Özetle, “Geçmişi kurtarmadan geleceği de kurtaramayız!” diyordu Walter Benjamin. 19.yüzyıl tarihini sadece maddi dokümanlarının kolajıyla yazmaya kalkışacak derecede militan bir maddeci olarak tabii ki geçmişi diriltme hayalleri görmüyordu, kastettiği diriltme hatırlanmasıydı; o kadar. Geçmişin gerçekleşmemiş umutlarının; hayali kurulup mücadelesi de verilmiş, ama kazanılamamışlara sahip çıkmadan gelecek hayali kurmanın akıntıya kürek olduğunu imâ ediyordu. J.P.Sartre,“ İnsan ancak onu hatırlayan son kişi de ölünce ölür.” derken de benzer bir varsayımla hareket ediyormuş: “Hayaller canlıdır!”. Hatırlamanın, dolayısıyla, unutmanın sonuçlarının o kadar da anlaşılmaz ve soyut olmadığını kanıtlamak da zor değil.

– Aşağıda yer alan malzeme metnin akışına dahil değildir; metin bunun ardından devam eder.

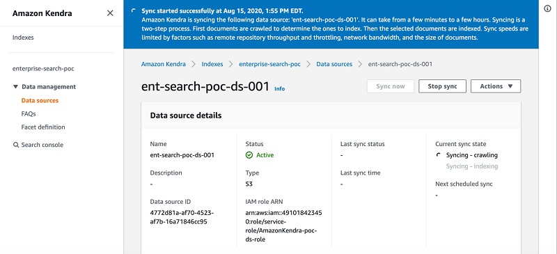Select Data sources in the sidebar

coord(40,100)
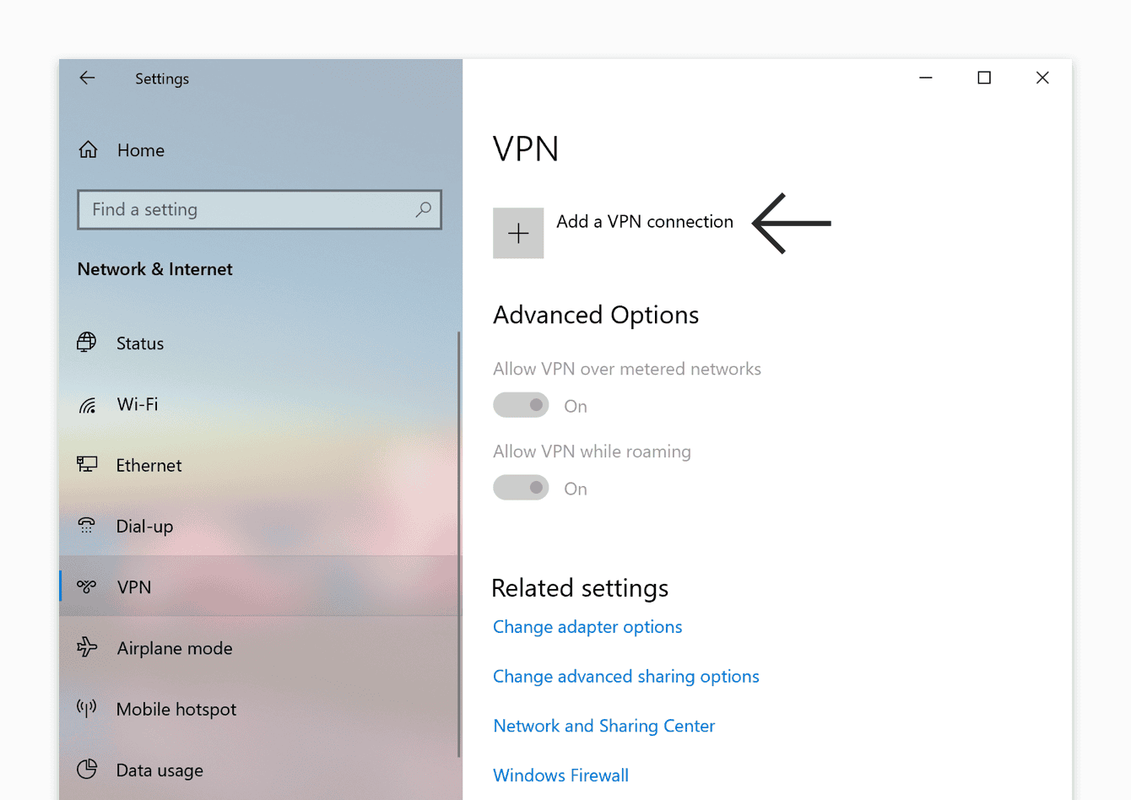Toggle the metered networks VPN switch on again

521,405
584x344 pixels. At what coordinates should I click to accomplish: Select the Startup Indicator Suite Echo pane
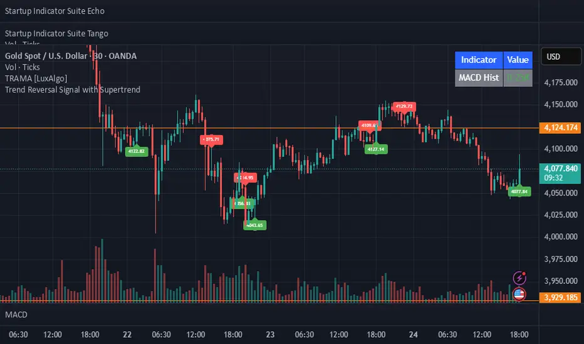(55, 11)
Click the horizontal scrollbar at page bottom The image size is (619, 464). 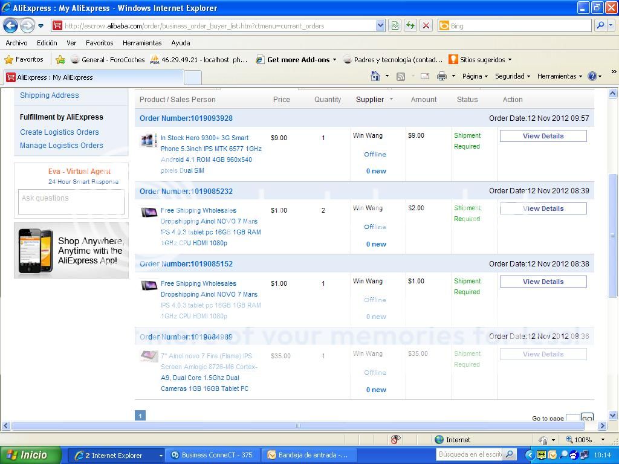click(x=297, y=425)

Hrant Dink’in göz göre-göre katli, Sabahattin Ali’nin alenen öldürülüşünün bırakalım hesabının sorulmasını; unutulmasıyla mümkün olmuş,
Şaibeli referandum sonuçlarını mümkün kılan unutkanlık kilidinin anahtarını da Ömer Madra Açık-Radyo’da günler öncesinden vermişti:
Bilmiyordum (ki, zaten mesele de o) 1946 seçimleri açık oy + kapalı sayım sistemiyle (bu bir sistemse eğer) yapılmış. Hayır, DP’nin kazanmasıyla Türkiye’yi çok-partiye geçiren seçim şaibeliymiş demeyeceğim, tersine zamanın tek partisi seçimi kaybetme ihtimaline karşı (Nitekim kaygısı gerçek-dışı da değilmiş ki, DP kazanmış.) kazanmayı garantiye alacağını sandığı trajik bile olmayan maskaraca bir karar almış. “Onun için mi, rağmen mi kaybetmiş?” bu saatten sonra tartışacağımıza, o saçmalığa zamanında yeterli direnç gösterilmemiş olmasını da geçelim, yüzyılın yarısını yaşamış canlı tanık olarak benim örneklediğim gibi “bilmememiz (kollektif unutma)” mümkün kılmış birkaç gün öncesinin şaibeli referandumunu.